Certo, gli avremmo potuto spiegare che il nostro amico ha regolare permesso di soggiorno, ha quasi completato il ciclo di studi della scuola secondaria di II grado, sa parlare diverse lingue, lavora regolarmente e con un buon stipendio, che già ora vive in una casa e non in un centro di accoglienza, che ha preso la patente B e che fa anche volontariato. Oltre che ricordargli che “buona educazione” e “buone maniere” avrebbero suggerito almeno di far iniziare e completare la visita per poi, in un secondo momento, anche con una fantomatica scusa, dichiararci l’indisponibilità a concedere la casa in locazione.
Ma non avrebbe capito, ne siamo convinti, sperando di non peccare di presunzione”.
Il riportare questa storia, cui seguirà, nel limite delle nostre forze, una costante campagna di sensibilizzazione, vuole testimoniare l’incoerenza dei nostri “no” alle guerre, “no” alle ingiustizie, “no” al razzismo.
Questi episodi, che non rappresentano più un’eccezione, bensì la regola (Tanti altri sono gli episodi di tal genere a cui abbiamo assistito e assistiamo ogni giorno), macchiano indelebilmente le carta d’identità della nostra comunità. Non si può essere contro la guerra solo se chi è bombardato assomiglia ai nostri figli. Non si può essere solidali a intermittenza.
Questi episodi continuano a registrarsi sempre più con maggior frequenza. Come se a creare disagi fossero solo i ragazzi provenienti da altre terre, altre culture o semplicemente “di colore”.
Perchè non interessarsi, quanto meno all’inizio, della storia personale del ragazzo? Perchè non considerare minimamente l’interessamento di persone “locali” che si mettono a disposizione per garantire il rispetto, da ambedue le parti, dei rapporti sociali, nel caso di specie “locatore-locatario”?
La prima garanzia che una persona può ottenere, anche per tutelare esclusivamente i propri interessi economici, non è il colore della pelle, ma la vita vera praticata, con impegno, giorno dopo giorno.
Ma garanzia sono anche le persone che, con tanta forza di volontà, supportano chi giorno dopo giorno, con l’aiuto di pochi, continua ad emergere legalmente e con onestà nella società.

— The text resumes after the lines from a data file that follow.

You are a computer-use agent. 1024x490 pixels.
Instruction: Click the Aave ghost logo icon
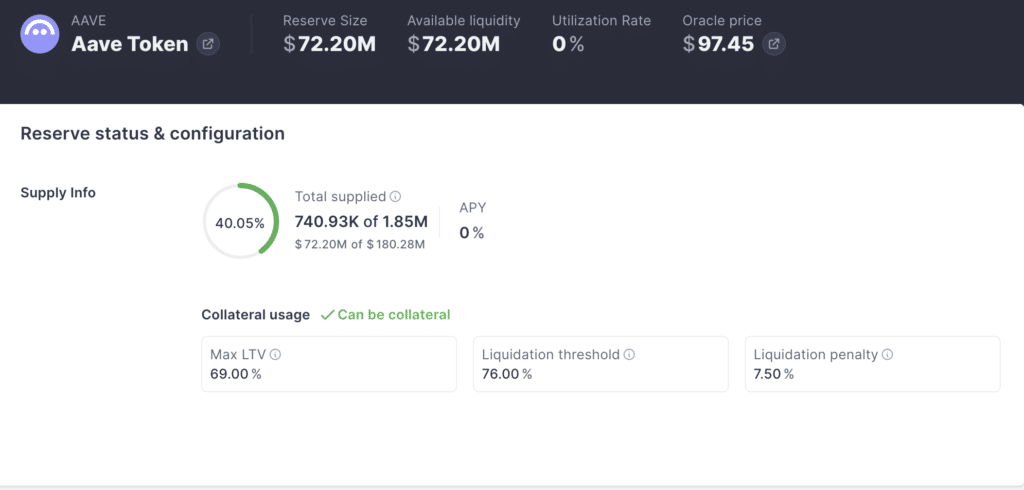click(40, 33)
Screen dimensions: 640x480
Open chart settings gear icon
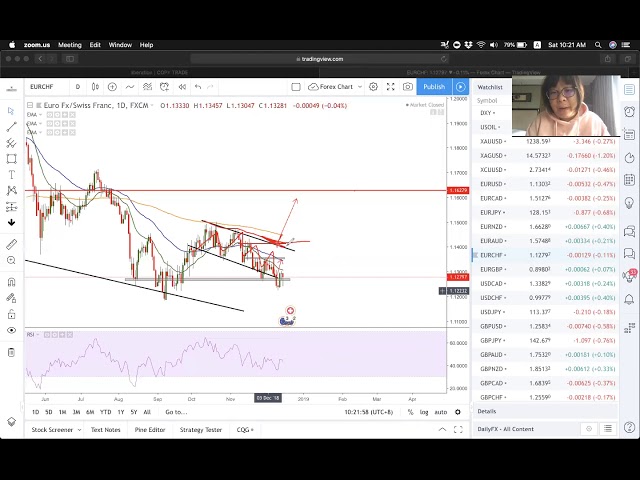pyautogui.click(x=373, y=87)
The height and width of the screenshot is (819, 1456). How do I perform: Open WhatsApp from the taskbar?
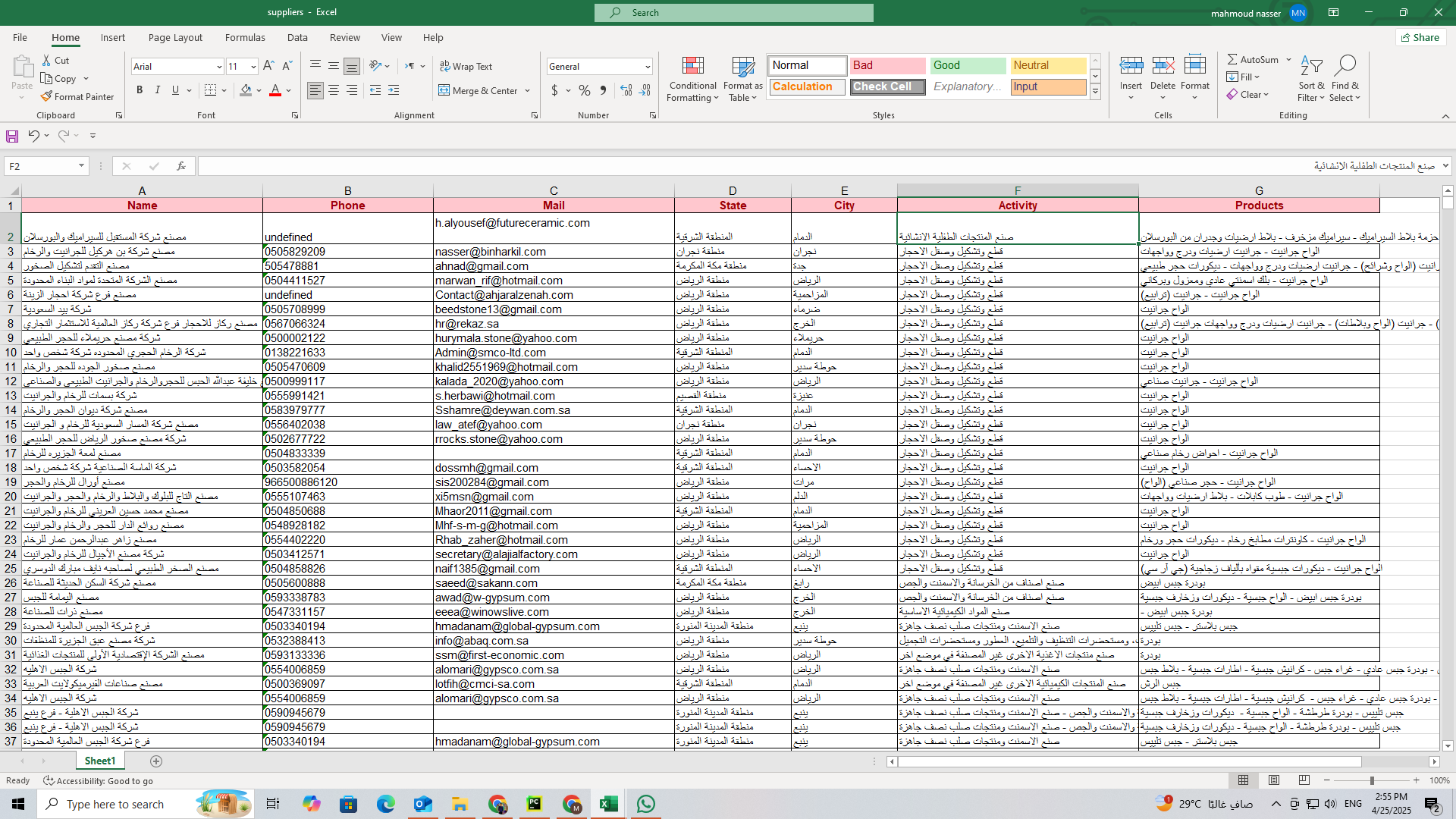click(x=645, y=804)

Una cosa è certa: quel signore ha esercitato un proprio diritto. Tuttavia, partendo dai termini e continuando nei modi, ha ferito una comunità intera.
Speriamo, vivamente, dal profondo del cuore, che su questo tema possa aprirsi una profonda riflessione, seria e sincera.
Per concludere, sempre il nostro volontario:
“Tanto facile è stato spiegare, al nostro amico, il perchè quella persona si è comportata così, tanto difficile è stato spiegargli che codesta persona rappresenta un’eccezione”.
Noi continueremo a lavorare per costruire speranze. Seriamente, però, chiediamo ad ognuno di fare la propria parte, andando oltre gli sterili pregiudizi. Testando e tastando la sostanza dei rapporti, non l’apparenza. Un passo avanti lo si fa anche solo dando la possibilità di dimostrare, anche temporaneamente, la rettitudine morale di un ragazzo.
Solo costruendo speranze per “tutti”, e non per solo per “alcuni”, potremo costruire certezze per “tutti noi””».